The Court below most properly held in my opinion that the “Alconda was solely to blame. My opinion is that partial or contributory blame can only be assigned to the “Bogota” if, subsequent to the given and accepted notice of her being an obstruction, the “Bogota” did something to contribute to or fail to minimise the collision which was being precipitated by the reckless advance of the “Alconda.” It is not in the view which I take sufficient in law to say that the “Bogota” should not have been, on the view that rule 19 applies, crossing the river, for it is not suggested that she was crossing the river in any sense which was faulty, and, so far as the “Alconda” and the collision are concerned, the “Bogota” from the time that the vessels sighted each other was in the river as an obstruction, known by the “Alconda” to exist, and therefore to be avoided.

The principle does not apply to shipping law alone but to all the law of contributory negligence, from Davies v. Mann downwards; and I take the principle, to be that although there might be—which for the purpose of this point I am reckoning that there was—fault in being in a position which makes an accident possible, yet if the position is recognised by the other prior to operations which result in an accident occurring, then the author of that accident is the party who, recognising the position of the other, fails negligently to avoid an accident which with reasonable conduct on his part could have been avoided. Unless that principle be applied it would be always open to a person negligently and recklessly approaching and failing to avoid a known danger to plead that the reckless approach to encountering of danger was contributed to by the fact that there was a danger to be encountered. There is a period of time during which the causal function of the act or approach operates, and it is not legitimate to extend that cause backwards to an anterior situation. The anterior situation may be brought about either innocently or by some mistake, but if it has nothing to do with the subsequent operations which contributed to produce an accident or collision, it is not legitimate to treat it as a contributory in liability for the result thus produced.

In Admiralty Commissioner v. s.s. “ Volute, [1922] 1 A.C. 136, Lord Birkenhead, then Lord Chancellor, in a valuable judgment applies this principle—“In all cases of damage by collision on land or sea there are three ways in which the question of contributory negligence may arise. A is suing for damage thereby received. He was negligent, but his negligence had brought about a state of things in which there would have been no damage if B had not been subsequently and severably negligent. A recovers in full.” That appears to me completely to fit the situation of the “Bogota,” even on the assumption that she had contravened rule 19, as I do not think she had. The whole cause of collision arose from a subsequent and severable negligence on the part of the “Alconda”—that is to say, negligence arising subsequent to the known existence of the obstruction, and severably caused by the “Alconda's” approach to and collision with that obstruction.

* _Given task a_:
For each statement below, say yes or no to whether it agrees with the excerpt on the ship collision judgment, and quote the deciding words from it. (i) The writer believes the "Bogota" had contravened rule 19. (ii) The principle is described as applying to shipping law alone. (iii) Lord Birkenhead was Lord Chancellor when he gave the judgment in the "Volute" case.

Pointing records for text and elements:
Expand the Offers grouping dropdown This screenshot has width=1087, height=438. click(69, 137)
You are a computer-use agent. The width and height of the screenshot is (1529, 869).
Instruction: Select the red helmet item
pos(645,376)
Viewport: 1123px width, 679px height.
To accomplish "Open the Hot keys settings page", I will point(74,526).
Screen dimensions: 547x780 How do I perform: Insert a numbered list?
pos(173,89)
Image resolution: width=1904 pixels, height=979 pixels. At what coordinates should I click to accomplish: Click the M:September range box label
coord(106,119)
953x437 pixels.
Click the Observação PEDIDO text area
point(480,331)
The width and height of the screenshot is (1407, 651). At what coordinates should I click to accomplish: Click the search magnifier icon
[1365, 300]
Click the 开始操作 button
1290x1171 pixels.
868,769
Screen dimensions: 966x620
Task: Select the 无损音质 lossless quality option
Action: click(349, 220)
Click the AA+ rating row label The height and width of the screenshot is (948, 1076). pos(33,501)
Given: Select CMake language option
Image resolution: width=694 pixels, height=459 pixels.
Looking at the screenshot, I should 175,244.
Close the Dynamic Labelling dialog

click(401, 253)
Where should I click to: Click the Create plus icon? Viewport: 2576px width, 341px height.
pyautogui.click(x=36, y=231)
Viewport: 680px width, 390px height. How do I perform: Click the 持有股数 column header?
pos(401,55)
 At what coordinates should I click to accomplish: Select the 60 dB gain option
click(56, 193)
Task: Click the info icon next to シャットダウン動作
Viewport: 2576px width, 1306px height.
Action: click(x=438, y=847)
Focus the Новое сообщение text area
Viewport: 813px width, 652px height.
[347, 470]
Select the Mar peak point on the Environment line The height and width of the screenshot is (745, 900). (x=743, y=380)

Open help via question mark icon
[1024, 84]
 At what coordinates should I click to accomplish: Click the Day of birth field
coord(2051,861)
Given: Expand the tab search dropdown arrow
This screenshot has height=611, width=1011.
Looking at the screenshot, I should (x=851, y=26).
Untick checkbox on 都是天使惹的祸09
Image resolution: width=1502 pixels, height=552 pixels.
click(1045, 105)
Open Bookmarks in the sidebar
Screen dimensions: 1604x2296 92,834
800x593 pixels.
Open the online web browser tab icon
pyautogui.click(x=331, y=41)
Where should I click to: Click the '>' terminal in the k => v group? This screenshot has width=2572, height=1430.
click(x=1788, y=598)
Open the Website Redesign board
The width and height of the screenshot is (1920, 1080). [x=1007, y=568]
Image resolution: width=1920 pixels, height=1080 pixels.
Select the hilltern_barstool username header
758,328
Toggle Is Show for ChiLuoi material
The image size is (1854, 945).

* _Given task b_:
Please quote, unchanged, the stretch of the listing from the line containing "Viewport: 1123px width, 679px height." through the line containing "coord(2051,861)".

* _Exercise output a_:
(i) No: "as I do not think she had"
(ii) No: "The principle does not apply to shipping law alone but to all the law of contributory negligence"
(iii) Yes: "Lord Birkenhead, then Lord Chancellor"

* _Exercise output b_:
Viewport: 1123px width, 679px height.
To accomplish "Open the Hot keys settings page", I will point(74,526).
Screen dimensions: 547x780 How do I perform: Insert a numbered list?
pos(173,89)
Image resolution: width=1904 pixels, height=979 pixels. At what coordinates should I click to accomplish: Click the M:September range box label
coord(106,119)
953x437 pixels.
Click the Observação PEDIDO text area
point(480,331)
The width and height of the screenshot is (1407, 651). At what coordinates should I click to accomplish: Click the search magnifier icon
[1365, 300]
Click the 开始操作 button
1290x1171 pixels.
868,769
Screen dimensions: 966x620
Task: Select the 无损音质 lossless quality option
Action: click(349, 220)
Click the AA+ rating row label The height and width of the screenshot is (948, 1076). pos(33,501)
Given: Select CMake language option
Image resolution: width=694 pixels, height=459 pixels.
Looking at the screenshot, I should 175,244.
Close the Dynamic Labelling dialog

click(401, 253)
Where should I click to: Click the Create plus icon? Viewport: 2576px width, 341px height.
pyautogui.click(x=36, y=231)
Viewport: 680px width, 390px height. How do I perform: Click the 持有股数 column header?
pos(401,55)
 At what coordinates should I click to accomplish: Select the 60 dB gain option
click(56, 193)
Task: Click the info icon next to シャットダウン動作
Viewport: 2576px width, 1306px height.
Action: click(x=438, y=847)
Focus the Новое сообщение text area
Viewport: 813px width, 652px height.
[347, 470]
Select the Mar peak point on the Environment line The height and width of the screenshot is (745, 900). (x=743, y=380)

Open help via question mark icon
[1024, 84]
 At what coordinates should I click to accomplish: Click the Day of birth field
coord(2051,861)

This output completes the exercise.